Association of structural repeats in the alpha-actinin rod domain. Alignment of inter-subunit interactions.

Fragments of the rod domain of chicken alpha-actinin, which comprises four spectrin-like repeat sequences, have been prepared by expression in Escherichia coli. Electron microscopy reveals that all products containing three or four complete repeats are rod-like. Self-association of fragments was detected by chemical cross-linking and analytical equilibrium sedimentation. The intact rod domain forms a stable dimmer, which does not dissociate measurably in the accessible concentration range. Elimination of either terminal repeat (repeat 1 or repeat 4) greatly diminishes the extent of dimerisation. The fragment comprising repeats 1-3 dimerises appreciably, with an association constant estimated from the sedimentation equilibrium distribution of approximately 5 x 10(5) M-1. The fragment made up of repeats 2-4 dimerises to a small extent, but also forms aggregates at high concentrations.

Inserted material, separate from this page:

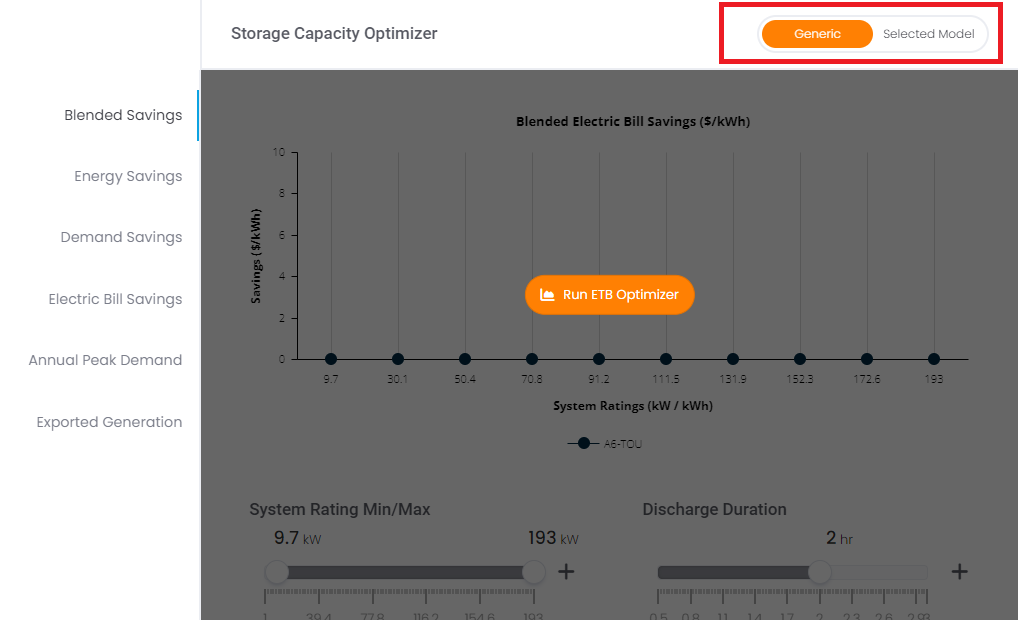This screenshot has height=620, width=1018.
Task: Click the data point at 193 rating
Action: [934, 359]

The results are most easily reconciled with an aligned structure for the rod domain in solution, in which repeat 1 associates with repeat 4 of the partnering chain, and repeat 2 with repeat 3, rather than with a staggered structure, in which one of the terminal repeats does not participate in dimerisation. Possible explanations for the apparent difference observed between the alpha-actinin rod structure in solution and in two-dimensional crystalline arrays are examined.